_Task prompt_
Would you output each record exactly as it stands?

--- START ---

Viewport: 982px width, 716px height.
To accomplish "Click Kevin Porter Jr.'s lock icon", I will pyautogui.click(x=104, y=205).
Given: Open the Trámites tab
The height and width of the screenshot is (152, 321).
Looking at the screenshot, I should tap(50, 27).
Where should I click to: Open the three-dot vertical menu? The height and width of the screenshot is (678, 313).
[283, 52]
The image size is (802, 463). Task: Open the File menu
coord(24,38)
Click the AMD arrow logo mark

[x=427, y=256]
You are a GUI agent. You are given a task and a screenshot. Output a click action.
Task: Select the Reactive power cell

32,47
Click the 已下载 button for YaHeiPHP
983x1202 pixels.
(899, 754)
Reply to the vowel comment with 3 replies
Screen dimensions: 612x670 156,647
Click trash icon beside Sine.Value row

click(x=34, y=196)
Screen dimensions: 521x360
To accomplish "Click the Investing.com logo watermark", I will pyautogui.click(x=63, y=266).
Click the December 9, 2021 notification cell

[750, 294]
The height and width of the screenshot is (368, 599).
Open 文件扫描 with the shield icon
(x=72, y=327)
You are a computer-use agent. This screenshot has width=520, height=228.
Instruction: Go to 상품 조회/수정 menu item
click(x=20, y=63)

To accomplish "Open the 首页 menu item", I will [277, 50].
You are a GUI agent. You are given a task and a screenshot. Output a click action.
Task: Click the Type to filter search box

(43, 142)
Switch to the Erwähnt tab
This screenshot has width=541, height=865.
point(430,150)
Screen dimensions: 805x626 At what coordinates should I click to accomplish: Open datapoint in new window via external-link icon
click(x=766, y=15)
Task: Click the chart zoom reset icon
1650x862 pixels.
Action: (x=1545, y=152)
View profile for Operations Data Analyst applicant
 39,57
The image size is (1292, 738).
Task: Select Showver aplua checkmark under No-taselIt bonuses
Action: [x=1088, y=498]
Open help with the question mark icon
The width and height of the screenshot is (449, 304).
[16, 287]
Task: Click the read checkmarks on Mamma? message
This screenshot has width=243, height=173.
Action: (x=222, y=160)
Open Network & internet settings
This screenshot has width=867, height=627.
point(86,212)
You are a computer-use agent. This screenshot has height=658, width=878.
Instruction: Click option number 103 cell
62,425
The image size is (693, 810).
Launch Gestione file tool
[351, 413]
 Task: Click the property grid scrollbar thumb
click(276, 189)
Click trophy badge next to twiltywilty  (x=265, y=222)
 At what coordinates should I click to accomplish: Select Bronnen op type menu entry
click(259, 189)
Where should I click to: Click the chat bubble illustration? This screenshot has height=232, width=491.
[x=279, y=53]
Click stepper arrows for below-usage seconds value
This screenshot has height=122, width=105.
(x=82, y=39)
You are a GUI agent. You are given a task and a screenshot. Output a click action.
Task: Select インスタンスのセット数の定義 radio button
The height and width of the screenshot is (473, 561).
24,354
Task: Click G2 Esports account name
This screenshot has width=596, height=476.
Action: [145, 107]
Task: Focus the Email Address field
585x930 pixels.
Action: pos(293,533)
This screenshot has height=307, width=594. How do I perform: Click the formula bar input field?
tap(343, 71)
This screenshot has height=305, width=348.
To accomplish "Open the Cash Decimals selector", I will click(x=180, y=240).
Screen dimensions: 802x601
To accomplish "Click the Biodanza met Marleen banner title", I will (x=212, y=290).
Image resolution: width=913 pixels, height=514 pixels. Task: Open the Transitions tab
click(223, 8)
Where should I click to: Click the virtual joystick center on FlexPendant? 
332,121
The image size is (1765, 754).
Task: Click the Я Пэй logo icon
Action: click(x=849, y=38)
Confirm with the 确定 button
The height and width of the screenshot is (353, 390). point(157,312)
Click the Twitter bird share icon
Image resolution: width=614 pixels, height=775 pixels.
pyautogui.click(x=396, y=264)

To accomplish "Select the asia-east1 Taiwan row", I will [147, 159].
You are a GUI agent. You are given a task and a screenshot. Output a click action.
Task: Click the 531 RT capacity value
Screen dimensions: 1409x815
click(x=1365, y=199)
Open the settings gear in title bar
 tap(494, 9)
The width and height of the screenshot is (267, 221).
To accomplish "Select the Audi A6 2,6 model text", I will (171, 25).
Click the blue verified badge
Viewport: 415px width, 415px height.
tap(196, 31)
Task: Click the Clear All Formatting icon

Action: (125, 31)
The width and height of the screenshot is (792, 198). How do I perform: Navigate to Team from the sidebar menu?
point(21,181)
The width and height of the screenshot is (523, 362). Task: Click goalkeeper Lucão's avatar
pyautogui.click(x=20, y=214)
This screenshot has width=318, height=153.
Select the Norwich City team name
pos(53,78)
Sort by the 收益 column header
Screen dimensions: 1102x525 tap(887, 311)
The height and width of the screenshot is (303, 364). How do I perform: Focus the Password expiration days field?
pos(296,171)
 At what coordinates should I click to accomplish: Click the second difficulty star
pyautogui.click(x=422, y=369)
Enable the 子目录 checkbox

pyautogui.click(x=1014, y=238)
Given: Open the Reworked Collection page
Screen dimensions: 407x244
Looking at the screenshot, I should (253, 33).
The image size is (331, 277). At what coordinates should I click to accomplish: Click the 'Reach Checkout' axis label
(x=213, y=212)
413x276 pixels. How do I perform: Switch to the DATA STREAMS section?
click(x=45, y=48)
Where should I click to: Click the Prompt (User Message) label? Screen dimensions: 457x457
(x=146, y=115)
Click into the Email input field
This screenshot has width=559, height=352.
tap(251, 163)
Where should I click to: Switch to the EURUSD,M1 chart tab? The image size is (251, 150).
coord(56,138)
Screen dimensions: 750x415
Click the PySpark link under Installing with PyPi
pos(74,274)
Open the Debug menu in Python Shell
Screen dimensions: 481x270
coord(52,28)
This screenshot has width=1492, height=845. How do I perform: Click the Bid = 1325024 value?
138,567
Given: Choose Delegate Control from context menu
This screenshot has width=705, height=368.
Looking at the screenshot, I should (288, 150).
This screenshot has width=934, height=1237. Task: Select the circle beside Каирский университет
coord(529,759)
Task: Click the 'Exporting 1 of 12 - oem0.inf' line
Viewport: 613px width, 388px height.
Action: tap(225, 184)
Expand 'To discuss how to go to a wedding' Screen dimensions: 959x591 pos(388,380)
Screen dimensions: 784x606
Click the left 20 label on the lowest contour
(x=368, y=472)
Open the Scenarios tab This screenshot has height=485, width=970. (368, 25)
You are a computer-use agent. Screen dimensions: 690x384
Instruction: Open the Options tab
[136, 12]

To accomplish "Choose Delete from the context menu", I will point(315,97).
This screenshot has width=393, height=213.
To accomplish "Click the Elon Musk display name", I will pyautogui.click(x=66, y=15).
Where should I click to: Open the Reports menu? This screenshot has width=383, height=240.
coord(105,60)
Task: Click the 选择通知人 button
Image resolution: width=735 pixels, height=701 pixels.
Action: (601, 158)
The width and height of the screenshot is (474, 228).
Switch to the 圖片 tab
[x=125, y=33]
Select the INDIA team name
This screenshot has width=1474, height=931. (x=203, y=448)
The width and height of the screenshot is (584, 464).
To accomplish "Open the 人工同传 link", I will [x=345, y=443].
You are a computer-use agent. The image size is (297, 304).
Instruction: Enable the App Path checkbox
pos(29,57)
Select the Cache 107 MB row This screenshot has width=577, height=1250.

--- END ---

_Task solution_
Viewport: 982px width, 716px height.
To accomplish "Click Kevin Porter Jr.'s lock icon", I will pyautogui.click(x=104, y=205).
Given: Open the Trámites tab
The height and width of the screenshot is (152, 321).
Looking at the screenshot, I should tap(50, 27).
Where should I click to: Open the three-dot vertical menu? The height and width of the screenshot is (678, 313).
[283, 52]
The image size is (802, 463). Task: Open the File menu
coord(24,38)
Click the AMD arrow logo mark

[x=427, y=256]
You are a GUI agent. You are given a task and a screenshot. Output a click action.
Task: Select the Reactive power cell

32,47
Click the 已下载 button for YaHeiPHP
983x1202 pixels.
(899, 754)
Reply to the vowel comment with 3 replies
Screen dimensions: 612x670 156,647
Click trash icon beside Sine.Value row

click(x=34, y=196)
Screen dimensions: 521x360
To accomplish "Click the Investing.com logo watermark", I will pyautogui.click(x=63, y=266).
Click the December 9, 2021 notification cell

[750, 294]
The height and width of the screenshot is (368, 599).
Open 文件扫描 with the shield icon
(x=72, y=327)
You are a computer-use agent. This screenshot has width=520, height=228.
Instruction: Go to 상품 조회/수정 menu item
click(x=20, y=63)

To accomplish "Open the 首页 menu item", I will [277, 50].
You are a GUI agent. You are given a task and a screenshot. Output a click action.
Task: Click the Type to filter search box

(43, 142)
Switch to the Erwähnt tab
This screenshot has width=541, height=865.
point(430,150)
Screen dimensions: 805x626 At what coordinates should I click to accomplish: Open datapoint in new window via external-link icon
click(x=766, y=15)
Task: Click the chart zoom reset icon
1650x862 pixels.
Action: (x=1545, y=152)
View profile for Operations Data Analyst applicant
 39,57
The image size is (1292, 738).
Task: Select Showver aplua checkmark under No-taselIt bonuses
Action: [x=1088, y=498]
Open help with the question mark icon
The width and height of the screenshot is (449, 304).
[16, 287]
Task: Click the read checkmarks on Mamma? message
This screenshot has width=243, height=173.
Action: (x=222, y=160)
Open Network & internet settings
This screenshot has width=867, height=627.
point(86,212)
You are a computer-use agent. This screenshot has height=658, width=878.
Instruction: Click option number 103 cell
62,425
The image size is (693, 810).
Launch Gestione file tool
[351, 413]
 Task: Click the property grid scrollbar thumb
click(276, 189)
Click trophy badge next to twiltywilty  (x=265, y=222)
 At what coordinates should I click to accomplish: Select Bronnen op type menu entry
click(259, 189)
Where should I click to: Click the chat bubble illustration? This screenshot has height=232, width=491.
[x=279, y=53]
Click stepper arrows for below-usage seconds value
This screenshot has height=122, width=105.
(x=82, y=39)
You are a GUI agent. You are given a task and a screenshot. Output a click action.
Task: Select インスタンスのセット数の定義 radio button
The height and width of the screenshot is (473, 561).
24,354
Task: Click G2 Esports account name
This screenshot has width=596, height=476.
Action: [145, 107]
Task: Focus the Email Address field
585x930 pixels.
Action: pos(293,533)
This screenshot has height=307, width=594. How do I perform: Click the formula bar input field?
tap(343, 71)
This screenshot has height=305, width=348.
To accomplish "Open the Cash Decimals selector", I will click(x=180, y=240).
Screen dimensions: 802x601
To accomplish "Click the Biodanza met Marleen banner title", I will (x=212, y=290).
Image resolution: width=913 pixels, height=514 pixels. Task: Open the Transitions tab
click(223, 8)
Where should I click to: Click the virtual joystick center on FlexPendant? 
332,121
The image size is (1765, 754).
Task: Click the Я Пэй logo icon
Action: click(x=849, y=38)
Confirm with the 确定 button
The height and width of the screenshot is (353, 390). point(157,312)
Click the Twitter bird share icon
Image resolution: width=614 pixels, height=775 pixels.
pyautogui.click(x=396, y=264)

To accomplish "Select the asia-east1 Taiwan row", I will [147, 159].
You are a GUI agent. You are given a task and a screenshot. Output a click action.
Task: Click the 531 RT capacity value
Screen dimensions: 1409x815
click(x=1365, y=199)
Open the settings gear in title bar
 tap(494, 9)
The width and height of the screenshot is (267, 221).
To accomplish "Select the Audi A6 2,6 model text", I will (171, 25).
Click the blue verified badge
Viewport: 415px width, 415px height.
tap(196, 31)
Task: Click the Clear All Formatting icon

Action: (125, 31)
The width and height of the screenshot is (792, 198). How do I perform: Navigate to Team from the sidebar menu?
point(21,181)
The width and height of the screenshot is (523, 362). Task: Click goalkeeper Lucão's avatar
pyautogui.click(x=20, y=214)
This screenshot has width=318, height=153.
Select the Norwich City team name
pos(53,78)
Sort by the 收益 column header
Screen dimensions: 1102x525 tap(887, 311)
The height and width of the screenshot is (303, 364). How do I perform: Focus the Password expiration days field?
pos(296,171)
 At what coordinates should I click to accomplish: Click the second difficulty star
pyautogui.click(x=422, y=369)
Enable the 子目录 checkbox

pyautogui.click(x=1014, y=238)
Given: Open the Reworked Collection page
Screen dimensions: 407x244
Looking at the screenshot, I should (253, 33).
The image size is (331, 277). At what coordinates should I click to accomplish: Click the 'Reach Checkout' axis label
(x=213, y=212)
413x276 pixels. How do I perform: Switch to the DATA STREAMS section?
click(x=45, y=48)
Where should I click to: Click the Prompt (User Message) label? Screen dimensions: 457x457
(x=146, y=115)
Click into the Email input field
This screenshot has width=559, height=352.
tap(251, 163)
Where should I click to: Switch to the EURUSD,M1 chart tab? The image size is (251, 150).
coord(56,138)
Screen dimensions: 750x415
Click the PySpark link under Installing with PyPi
pos(74,274)
Open the Debug menu in Python Shell
Screen dimensions: 481x270
coord(52,28)
This screenshot has width=1492, height=845. How do I perform: Click the Bid = 1325024 value?
138,567
Given: Choose Delegate Control from context menu
This screenshot has width=705, height=368.
Looking at the screenshot, I should (288, 150).
This screenshot has width=934, height=1237. Task: Select the circle beside Каирский университет
coord(529,759)
Task: Click the 'Exporting 1 of 12 - oem0.inf' line
Viewport: 613px width, 388px height.
Action: tap(225, 184)
Expand 'To discuss how to go to a wedding' Screen dimensions: 959x591 pos(388,380)
Screen dimensions: 784x606
Click the left 20 label on the lowest contour
(x=368, y=472)
Open the Scenarios tab This screenshot has height=485, width=970. (368, 25)
You are a computer-use agent. Screen dimensions: 690x384
Instruction: Open the Options tab
[136, 12]

To accomplish "Choose Delete from the context menu", I will point(315,97).
This screenshot has width=393, height=213.
To accomplish "Click the Elon Musk display name", I will pyautogui.click(x=66, y=15).
Where should I click to: Open the Reports menu? This screenshot has width=383, height=240.
coord(105,60)
Task: Click the 选择通知人 button
Image resolution: width=735 pixels, height=701 pixels.
Action: (601, 158)
The width and height of the screenshot is (474, 228).
Switch to the 圖片 tab
[x=125, y=33]
Select the INDIA team name
This screenshot has width=1474, height=931. (x=203, y=448)
The width and height of the screenshot is (584, 464).
To accomplish "Open the 人工同传 link", I will [x=345, y=443].
You are a computer-use agent. The image size is (297, 304).
Instruction: Enable the App Path checkbox
pos(29,57)
Select the Cache 107 MB row This screenshot has width=577, height=1250.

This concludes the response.